Coréia do Sul é um dos principais destinos do tráfico de mulheres

A Coréia do Sul está se tornando um dos principais destinos do tráfico de mulheres nos últimos anos. Segundo um relatório publicado ontem pela Organização Internacional para a Migração (agência especializada da ONU), desde meados dos anos 90, mais de cinco mil mulheres foram levadas ao território coreano para atuar na indústria do sexo, um dos maiores índices já identificados em apenas um país. Grande parte dessas mulheres é de origem russa ou das Filipinas. Elas vão à Coréia com a promessa de emprego e melhores salários, mas acabam forçadas a se prostituir.

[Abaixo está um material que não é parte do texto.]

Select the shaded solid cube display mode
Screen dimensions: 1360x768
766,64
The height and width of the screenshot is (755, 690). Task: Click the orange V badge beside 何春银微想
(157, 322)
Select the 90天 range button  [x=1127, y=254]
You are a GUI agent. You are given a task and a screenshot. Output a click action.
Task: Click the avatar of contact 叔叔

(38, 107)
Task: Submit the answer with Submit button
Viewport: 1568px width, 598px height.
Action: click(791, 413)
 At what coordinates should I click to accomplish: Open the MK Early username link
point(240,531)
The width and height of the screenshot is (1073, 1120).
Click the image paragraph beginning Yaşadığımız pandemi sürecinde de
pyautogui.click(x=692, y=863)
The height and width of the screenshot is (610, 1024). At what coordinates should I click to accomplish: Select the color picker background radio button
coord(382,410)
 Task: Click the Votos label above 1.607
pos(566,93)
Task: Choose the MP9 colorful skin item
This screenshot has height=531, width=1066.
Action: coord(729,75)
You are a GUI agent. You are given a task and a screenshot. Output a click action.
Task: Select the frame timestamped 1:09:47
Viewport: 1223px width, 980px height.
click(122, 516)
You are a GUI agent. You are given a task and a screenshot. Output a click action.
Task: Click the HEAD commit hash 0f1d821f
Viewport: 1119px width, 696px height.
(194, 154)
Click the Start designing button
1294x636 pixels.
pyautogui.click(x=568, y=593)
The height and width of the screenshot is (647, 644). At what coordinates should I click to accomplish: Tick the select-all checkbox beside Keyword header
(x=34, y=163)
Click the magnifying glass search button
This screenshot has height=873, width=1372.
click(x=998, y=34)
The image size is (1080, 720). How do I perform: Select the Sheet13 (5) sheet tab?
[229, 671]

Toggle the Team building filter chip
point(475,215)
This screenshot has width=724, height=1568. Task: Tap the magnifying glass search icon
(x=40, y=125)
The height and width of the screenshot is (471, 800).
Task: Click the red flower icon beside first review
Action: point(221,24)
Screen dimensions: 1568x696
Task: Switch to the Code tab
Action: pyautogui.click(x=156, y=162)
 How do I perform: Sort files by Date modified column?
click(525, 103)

Segundo a ONU, as mulheres são, em alguns casos, acorrentadas e ameaçadas por seus agentes para não voltarem aos seus países de origem. A ONU ainda conta que, na maioría dos casos, os agentes são os responsáveis pela falsificação dos documentos das vítimas e ainda prestam ajuda para que elas saiam de seus países. Na avaliação da ONU, um dos principais "clientes" são os soldados norte-americanos nas bases estabelecidas, desde a década de 50, no território coreano. As filipinas, por exemplo, por falarem inglês, são as preferidas nos bares das regiões onde os Estados Unidos possuem bases militares. A ONU quer agora que o governo coreano tome medidas para frear o tráfico de mulheres e estabeleça leis que possam punir os agentes.